Report every line of the data below that contains the word "icon", copying each such line in full.

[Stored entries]
-*-*-

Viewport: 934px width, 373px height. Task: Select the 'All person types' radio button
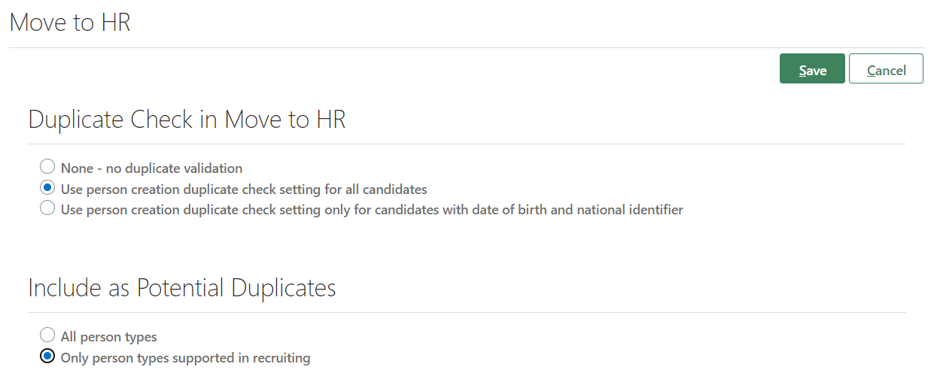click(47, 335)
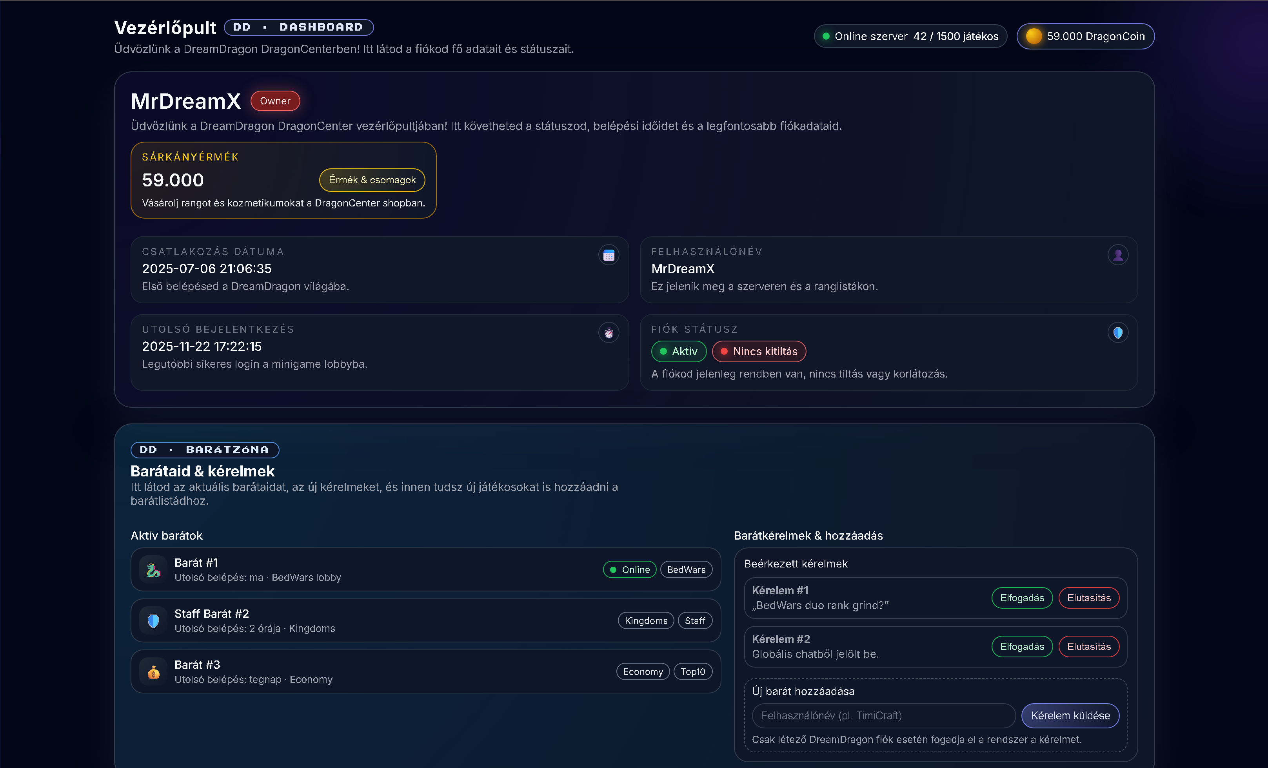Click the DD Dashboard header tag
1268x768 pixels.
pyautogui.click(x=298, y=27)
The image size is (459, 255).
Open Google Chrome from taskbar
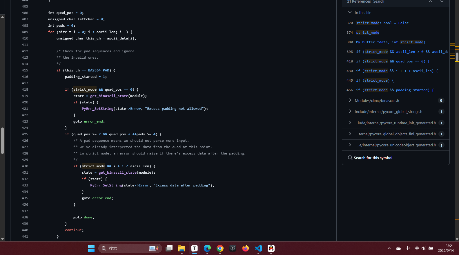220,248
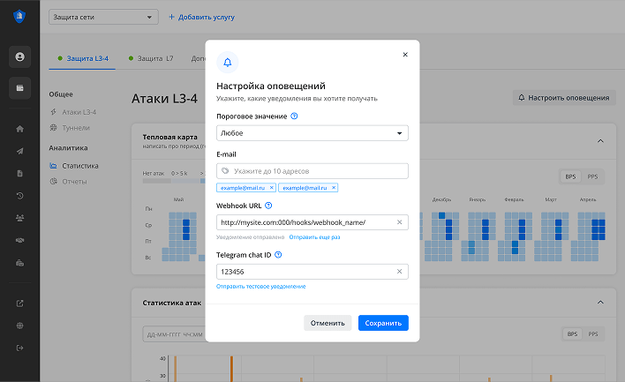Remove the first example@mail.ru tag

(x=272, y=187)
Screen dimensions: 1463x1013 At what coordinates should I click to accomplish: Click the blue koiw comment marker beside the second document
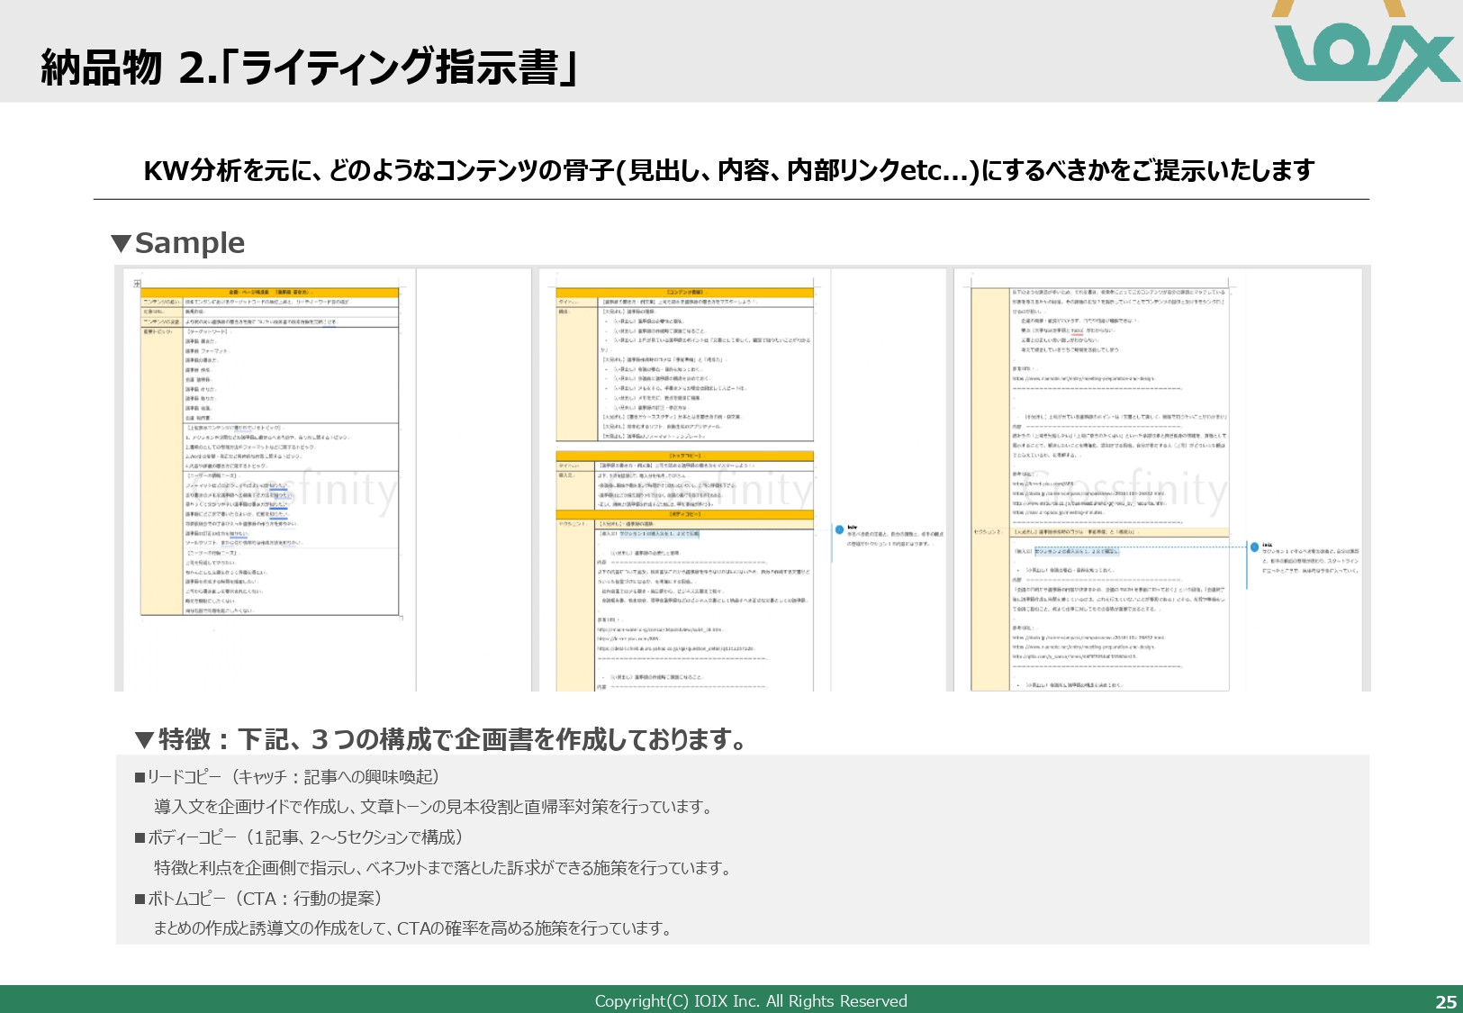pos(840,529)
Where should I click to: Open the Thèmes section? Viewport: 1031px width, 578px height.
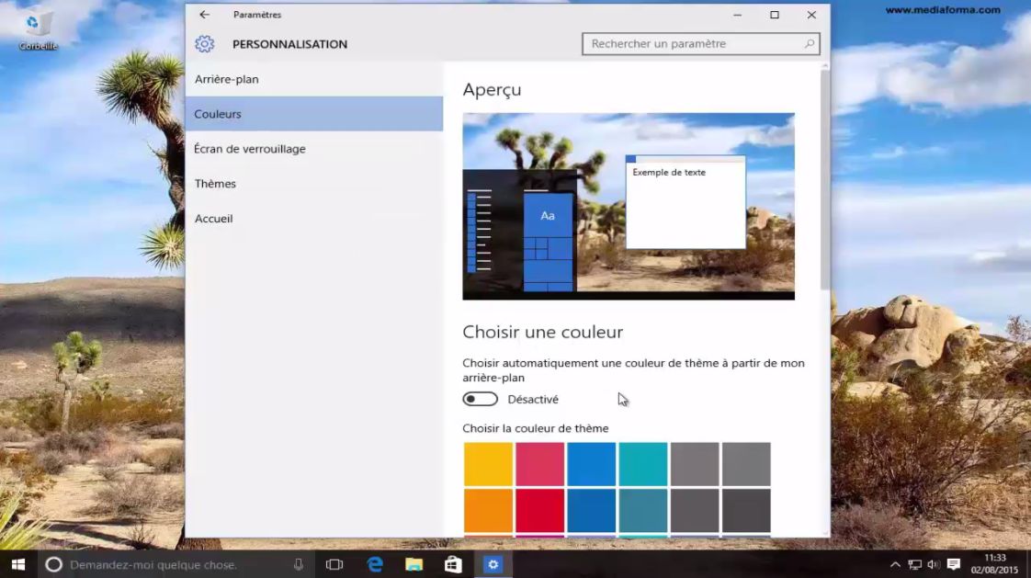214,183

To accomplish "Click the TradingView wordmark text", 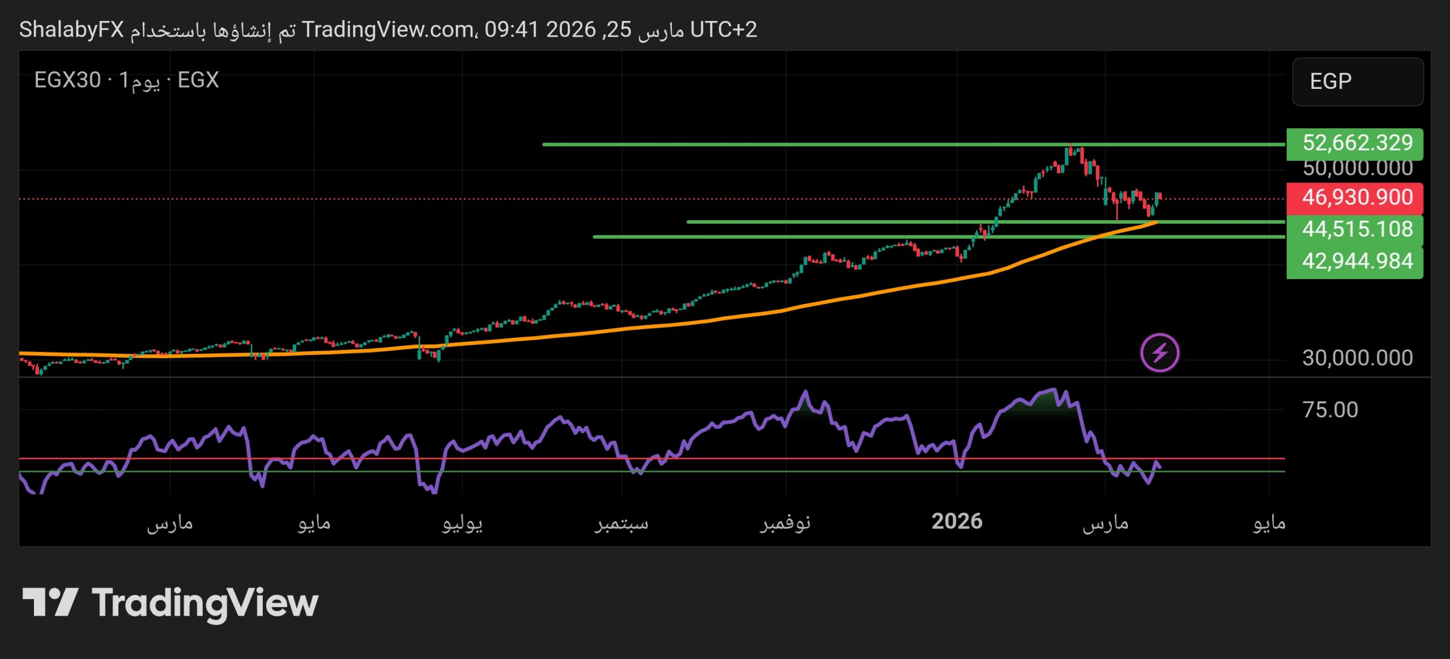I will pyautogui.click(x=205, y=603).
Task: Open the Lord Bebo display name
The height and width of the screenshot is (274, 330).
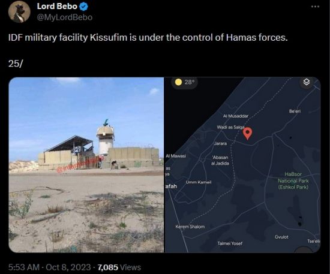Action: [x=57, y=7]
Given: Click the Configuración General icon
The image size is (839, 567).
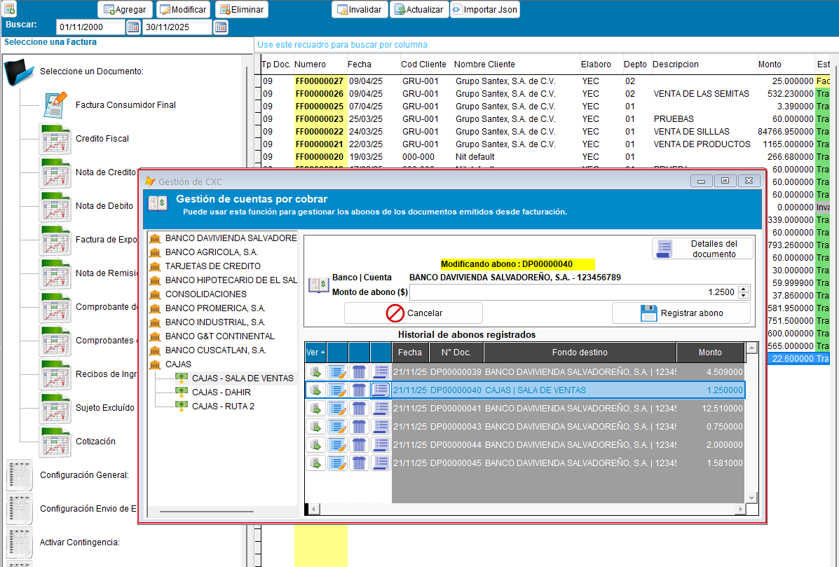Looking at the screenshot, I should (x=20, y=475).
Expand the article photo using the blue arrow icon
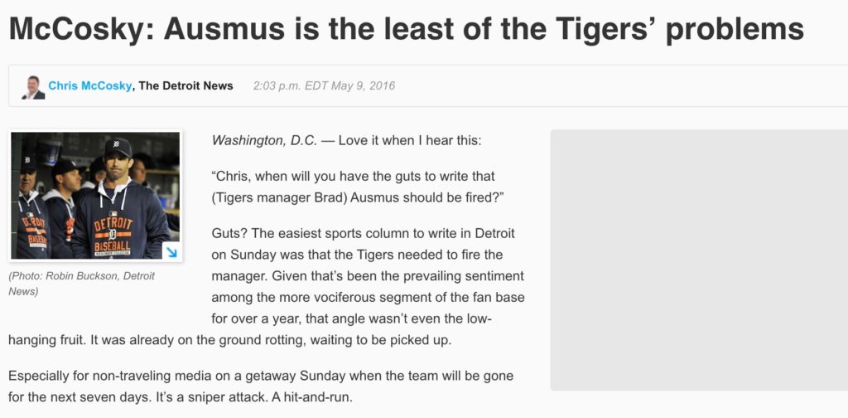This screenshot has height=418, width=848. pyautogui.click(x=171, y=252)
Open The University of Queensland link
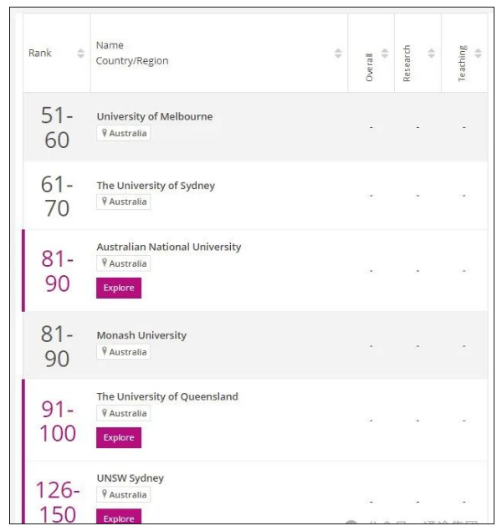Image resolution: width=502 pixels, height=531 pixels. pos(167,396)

-*-*-

• **Exercise answer**
Given: Click the Configuración General icon
Expand the article photo using the blue arrow icon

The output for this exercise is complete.